AH Zones are areas of fairly shallow flooding of less than three feet depth. The flooding source of the AH Zones in Palo Alto is overflow from local creeks. The Base Flood Elevation in these areas is expressed as an elevation above sea level.

The largest AH Zone results from overflow from San Francisquito Creek. FEMA's hydraulic models predict creek overtopping in the vicinity of Middlefield Road and Chaucer Street in the event of a one percent (100-year) flood. The overflow water flows downhill (one of the characteristics of Palo Alto's creeks is that their banks are actually higher than the adjacent land so that creek overflow water flows away from its source) and the Base Flood Elevation levels are shown by surface contour lines on the flood maps; the Base Flood Elevation for individual properties must be determined by interpolation. The creek overflow water is expected to flow towards the Embarcadero Road/Oregon Expressway/Bayshore Freeway interchange, and then over the Oregon Expressway and through the Greer Park area.

Because the Greer Park area is also subject to more severe flooding from the Bay, this area is designated as "Zone AE (El. 10.5)" on the flood maps.

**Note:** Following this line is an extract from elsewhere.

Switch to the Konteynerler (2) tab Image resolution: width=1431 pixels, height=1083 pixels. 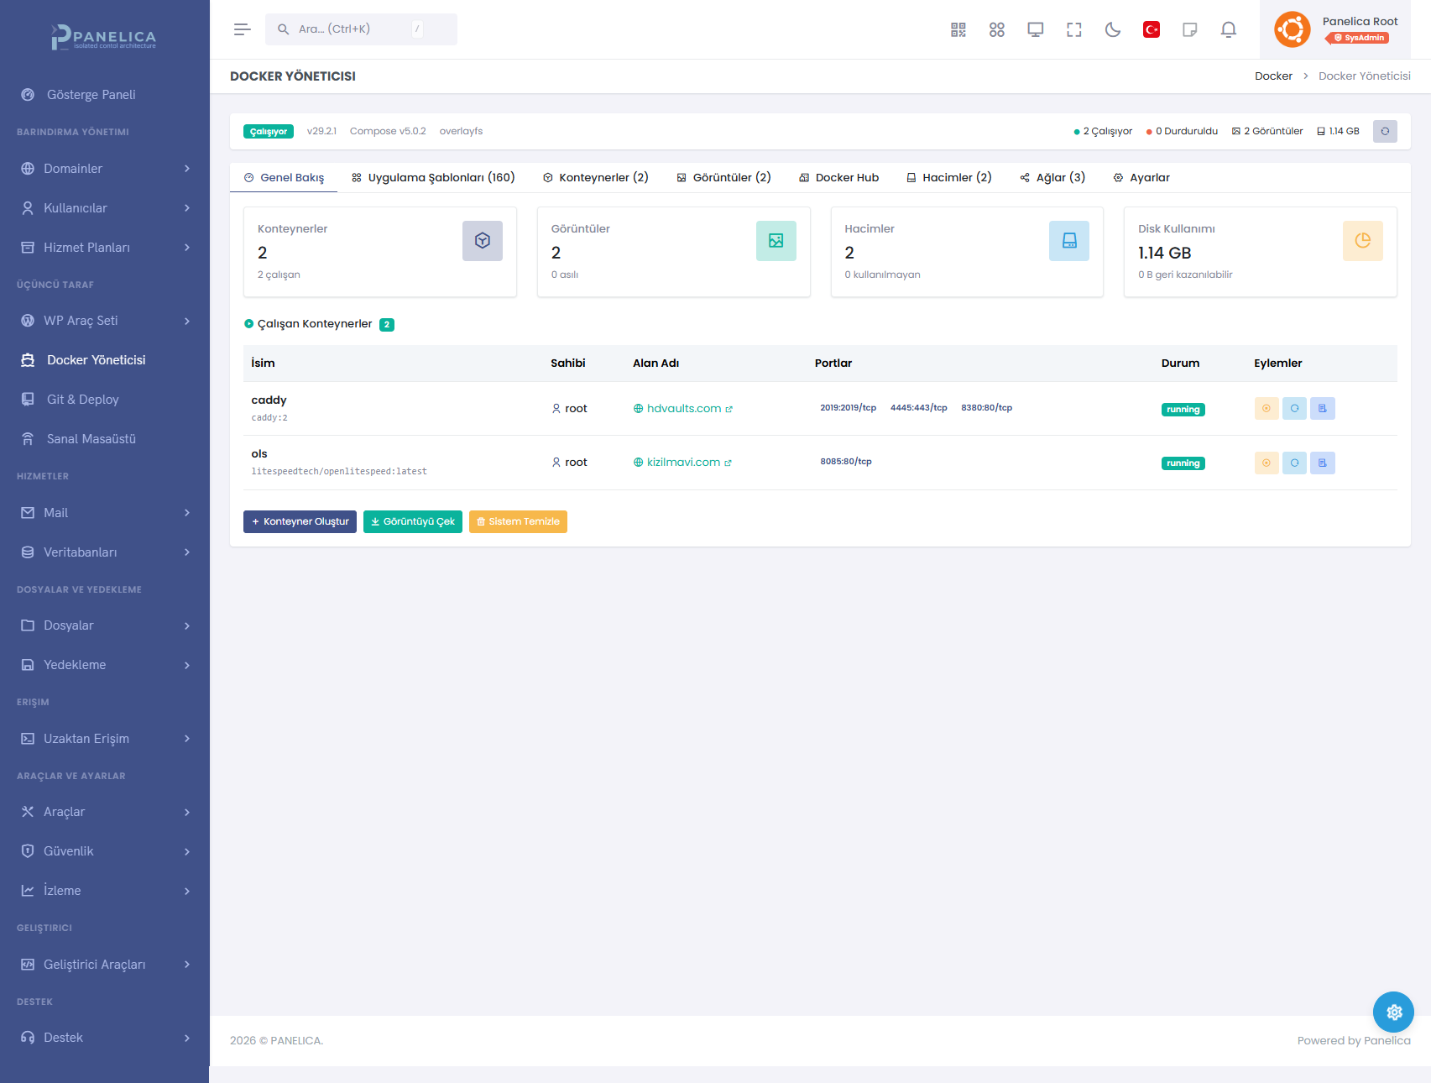pyautogui.click(x=595, y=178)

The AH Zone was remapped following the February 1998 flood event. During that event, San Francisquito Creek overtopped its banks at multiple locations between Middlefield Road and the Bay, leading to widespread flooding. The San Francisquito Creek Joint Powers Authority (JPA) and its member agencies (Palo Alto, Menlo Park, East Palo Alto, the Santa Clara Valley Water District, and the San Mateo County Flood Control District) are in the process of developing a plan to address the risk of flooding from San Francisquito Creek.